Magnus Ernst: Der Songwriter (links) bot mit der Gruppe Rathmann, mit im Bild Caro Sommer und Arne Wolff, Kostproben seiner originellen Lyrik. © Karl-Hermann Völker

Ein liebevoll mit Buchsbaum umhegter Garten, untergehende Sonne, Schäfchen am Zaun, letztes Rütteln des Turmfalken um den alten Schornstein vor der Nacht - atmosphärischer konnte die Kulisse an einem warmen Sommerabend für ein kleines Open-Air mit regionalen Musikern aus Waldeck-Frankenberg kaum sein.

Lichtenfels-Dalwigksthal –Jan Küstner, unermüdlicher Kultur-Organisator rund um seine Dalwigksthaler Alte Mühle, war glücklich: Nach mehrfach unterbrochener Pandemiepause konnte er wieder einmal viele Gäste zu einem Musikevent begrüßen, zum letzten Mal als „Klappstuhlkonzert“ in diesem Jahr.

„Wuthe und Faust“

Gleich drei Bands hatte er diesmal in seinen Mühlengarten eingeladen: „Wuthe und Faust“ mit Maik Garthe (Ellershausen) und Jan Hampicke (Kassel), „Rathmann“ mit dem aus Bottendorf stammenden Magnus Ernst als Songwriter und Frontmann sowie die neue Gruppe „Niklas Behle und Freunde“ aus dem Raum Korbach, die an diesem Abend ihren zweiten Auftritt hatte. Sie machten den Abend gemeinsam schon deshalb zur musikalischen Entdeckungsreise, weil keiner von ihnen altbekannte Cover-Songs anbot, sondern alle selbst gemachte Stücke mit unterschiedlichsten Stilformen und origineller Songwriter-Poesie präsentierten, was die Atmosphäre und das Hörerlebnis auch inhaltlich sehr individuell machte.
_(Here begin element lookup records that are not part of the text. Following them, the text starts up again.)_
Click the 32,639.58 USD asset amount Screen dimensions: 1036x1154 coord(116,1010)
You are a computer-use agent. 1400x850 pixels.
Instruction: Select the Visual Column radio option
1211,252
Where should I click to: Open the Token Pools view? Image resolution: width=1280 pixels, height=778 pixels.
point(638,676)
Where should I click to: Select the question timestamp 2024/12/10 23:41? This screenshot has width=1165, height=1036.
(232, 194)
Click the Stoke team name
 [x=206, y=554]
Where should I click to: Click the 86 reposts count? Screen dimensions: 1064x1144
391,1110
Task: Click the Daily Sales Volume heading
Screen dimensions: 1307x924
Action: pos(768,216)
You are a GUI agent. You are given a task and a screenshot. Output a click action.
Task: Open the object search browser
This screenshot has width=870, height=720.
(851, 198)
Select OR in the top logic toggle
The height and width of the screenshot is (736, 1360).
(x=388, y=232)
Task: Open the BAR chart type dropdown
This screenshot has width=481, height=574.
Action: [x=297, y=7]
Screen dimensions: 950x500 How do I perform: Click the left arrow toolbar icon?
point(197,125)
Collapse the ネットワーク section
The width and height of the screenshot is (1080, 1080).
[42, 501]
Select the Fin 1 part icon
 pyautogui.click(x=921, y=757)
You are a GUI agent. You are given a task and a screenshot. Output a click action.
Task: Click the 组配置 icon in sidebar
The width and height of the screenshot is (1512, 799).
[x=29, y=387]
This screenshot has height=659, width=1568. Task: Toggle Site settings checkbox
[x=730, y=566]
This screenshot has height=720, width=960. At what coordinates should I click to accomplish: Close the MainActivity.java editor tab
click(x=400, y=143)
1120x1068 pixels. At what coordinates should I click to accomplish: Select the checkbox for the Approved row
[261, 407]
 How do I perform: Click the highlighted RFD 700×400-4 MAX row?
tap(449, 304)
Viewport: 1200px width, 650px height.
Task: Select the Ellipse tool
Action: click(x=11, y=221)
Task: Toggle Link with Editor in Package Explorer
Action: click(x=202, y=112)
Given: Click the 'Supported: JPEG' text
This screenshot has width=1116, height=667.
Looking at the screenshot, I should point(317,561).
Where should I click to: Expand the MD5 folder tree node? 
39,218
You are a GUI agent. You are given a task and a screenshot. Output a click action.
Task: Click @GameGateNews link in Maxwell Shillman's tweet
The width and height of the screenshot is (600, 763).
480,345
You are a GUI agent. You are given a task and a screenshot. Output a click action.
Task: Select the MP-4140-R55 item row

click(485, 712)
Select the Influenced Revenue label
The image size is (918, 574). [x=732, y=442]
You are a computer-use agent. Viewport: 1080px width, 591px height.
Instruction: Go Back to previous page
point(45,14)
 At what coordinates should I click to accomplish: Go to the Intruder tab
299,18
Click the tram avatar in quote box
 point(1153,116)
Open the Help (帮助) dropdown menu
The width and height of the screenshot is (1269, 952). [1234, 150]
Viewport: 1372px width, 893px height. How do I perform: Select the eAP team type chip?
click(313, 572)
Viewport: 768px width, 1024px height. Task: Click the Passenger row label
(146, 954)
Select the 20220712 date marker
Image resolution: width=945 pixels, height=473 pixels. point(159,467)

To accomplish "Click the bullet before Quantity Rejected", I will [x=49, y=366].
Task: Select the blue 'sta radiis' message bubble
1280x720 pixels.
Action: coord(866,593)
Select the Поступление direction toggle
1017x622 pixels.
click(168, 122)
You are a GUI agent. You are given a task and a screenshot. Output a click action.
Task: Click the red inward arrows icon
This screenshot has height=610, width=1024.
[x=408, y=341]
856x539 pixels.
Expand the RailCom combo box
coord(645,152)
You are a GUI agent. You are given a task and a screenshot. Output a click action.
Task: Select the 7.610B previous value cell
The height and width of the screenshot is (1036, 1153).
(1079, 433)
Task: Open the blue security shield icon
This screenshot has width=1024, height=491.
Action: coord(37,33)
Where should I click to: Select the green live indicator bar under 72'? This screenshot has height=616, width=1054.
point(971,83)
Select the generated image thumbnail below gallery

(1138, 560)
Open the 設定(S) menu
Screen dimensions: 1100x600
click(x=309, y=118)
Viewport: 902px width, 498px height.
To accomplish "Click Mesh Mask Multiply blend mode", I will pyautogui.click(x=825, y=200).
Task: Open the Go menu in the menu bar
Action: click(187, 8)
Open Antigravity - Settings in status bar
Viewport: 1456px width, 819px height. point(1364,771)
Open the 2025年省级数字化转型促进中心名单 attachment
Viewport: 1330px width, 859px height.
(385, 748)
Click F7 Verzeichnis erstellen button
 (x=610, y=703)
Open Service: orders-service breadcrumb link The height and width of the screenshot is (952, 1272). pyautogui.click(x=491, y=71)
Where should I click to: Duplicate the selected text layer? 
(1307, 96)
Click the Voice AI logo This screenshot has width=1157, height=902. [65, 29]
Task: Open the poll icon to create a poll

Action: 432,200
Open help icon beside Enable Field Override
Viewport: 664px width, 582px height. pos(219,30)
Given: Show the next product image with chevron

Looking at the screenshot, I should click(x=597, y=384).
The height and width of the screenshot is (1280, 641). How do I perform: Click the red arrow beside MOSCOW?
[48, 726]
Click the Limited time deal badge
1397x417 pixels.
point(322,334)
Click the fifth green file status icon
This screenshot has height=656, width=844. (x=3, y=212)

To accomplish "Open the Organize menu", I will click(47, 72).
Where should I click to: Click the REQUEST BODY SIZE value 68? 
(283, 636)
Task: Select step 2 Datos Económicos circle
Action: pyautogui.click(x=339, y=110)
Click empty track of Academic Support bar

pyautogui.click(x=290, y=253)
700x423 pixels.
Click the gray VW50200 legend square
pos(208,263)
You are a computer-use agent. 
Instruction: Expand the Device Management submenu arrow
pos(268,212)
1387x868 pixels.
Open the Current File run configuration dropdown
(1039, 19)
Mit starkem Groove und virtuosen Gitarrenläufen, technisch perfekt, synchron und ausgewogen in der akustischen Mischung von Western- und Fender-Gitarre bei Blues, Rock, Country und Folk, begeisterten zu Beginn Wuthe und Faust ihre große Fangemeinde. „Dreaming Of Good Times“, spielten sie, und Maik Garthe beschwor in seiner Moderation nicht ohne Sarkasmus die neuen „guten Zeiten, und zack - waren sie wieder vorbei.“

Wuthe und Faust: Jan Hampicke (links) und Maik Garthe boten einen kraftvollen Auftritt.
Wuthe und Faust: Jan Hampicke (links) und Maik Garthe boten einen kraftvollen Auftritt. © Karl-Hermann Völker

Niklas Behle mit Freunden

Bodenständigen Folk-Rock mit klaren harmonischen Grundstrukturen und feinen Gitarrenriffs, darüber die rockige, ausdrucksstarke Stimme des Frontmanns und Gitarristen bot der Korbacher Niklas Behle mit seinen Freunden: Das sind Kooshan Baheri (Bass), Marcel Nitsche (Gitarre) und Florian Müller (Schlagzeug). Die Gruppe ist aus der „Pole-Position“, so Behles erster Erfolgssong, heraus gestartet und kam auch beim anspruchsvollen Publikum in Dalwigsthal auf Anhieb gut an.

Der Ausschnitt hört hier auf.